11:52 AM EDT, 10/30/2025 (MT Newswires) -- (Updates shares.)
Secure Energy Services (SES.TO) reported Thursday a lower net income in the third quarter on one-time charges, while the company reduced its 2025 adjusted EBITDA guidance due to weak market conditions.
The company's net income slumped to C$1 million from $94 million as it took a one-time non-cash provision of $55 million related to an underutilized crude storage contract in the third quarter.
Secure also recorded a one-time current and deferred tax recovery of $30 million.

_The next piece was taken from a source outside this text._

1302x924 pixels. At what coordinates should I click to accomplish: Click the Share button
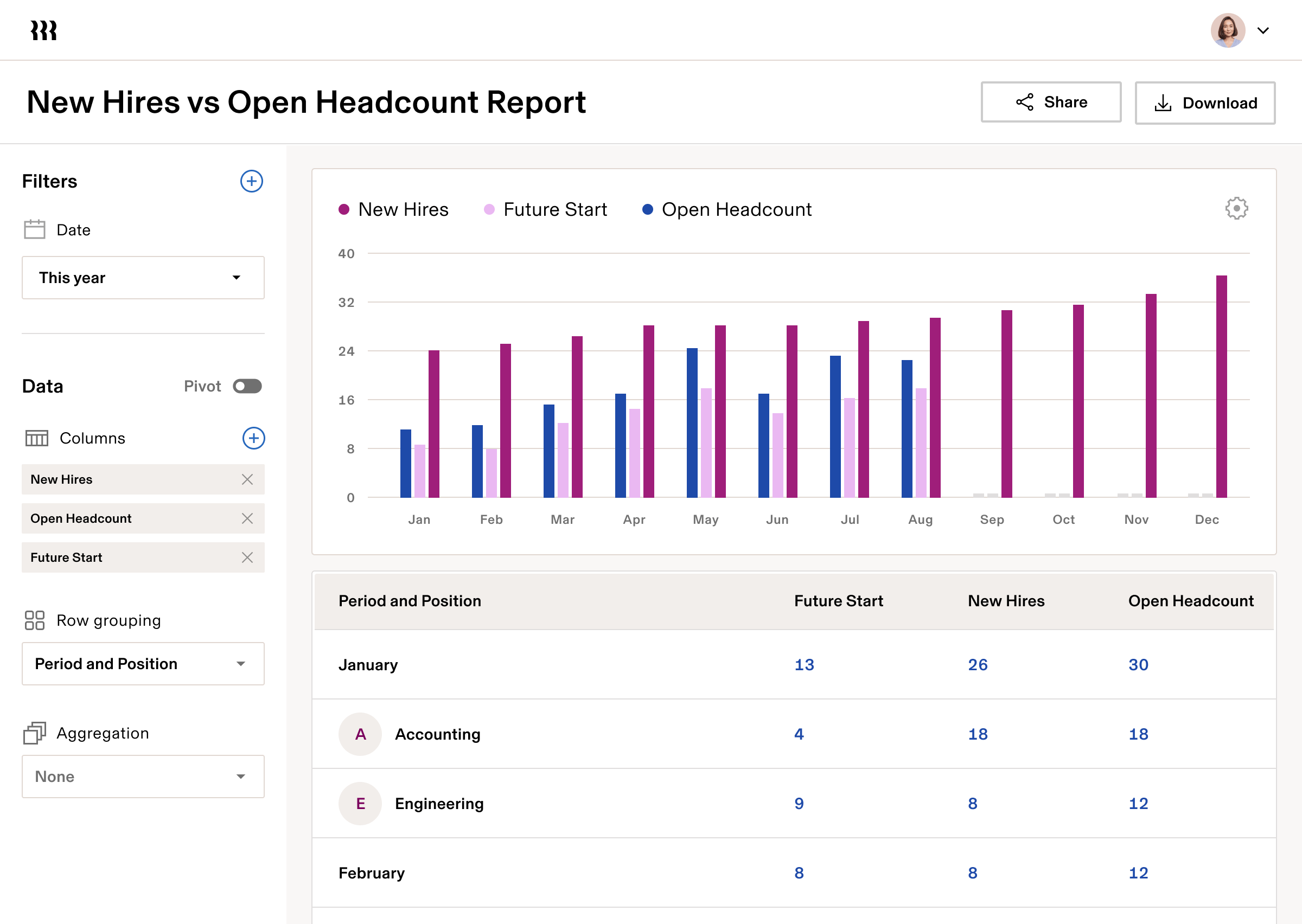click(1050, 102)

Excluding the non-recurring items, the company said its net income was relatively consistent year over year.
Adjusted EBITDA rose 17% year over year to $135 million due to investments in the metals recycling business, higher pricing across key service lines, and cost optimizations across our network, Secure said.
The company cut its 2025 adjusted EBITDA guidance to $500 million from the previous target of $510 million-$540 million, reflecting weakness in the metals recycling business and reduced industry drilling and completion activity due to low benchmark oil prices.
"Our core waste and infrastructure network continues to perform in line with expectations, and underscores the strength and stability of SECURE's recurring cash flow even amid lower oil prices and disciplined producer spending," president and chief executive officer Allen Gransch said.
Secure's shares were last seen down $0.26 to $18.04 on the Toronto Stock Exchange.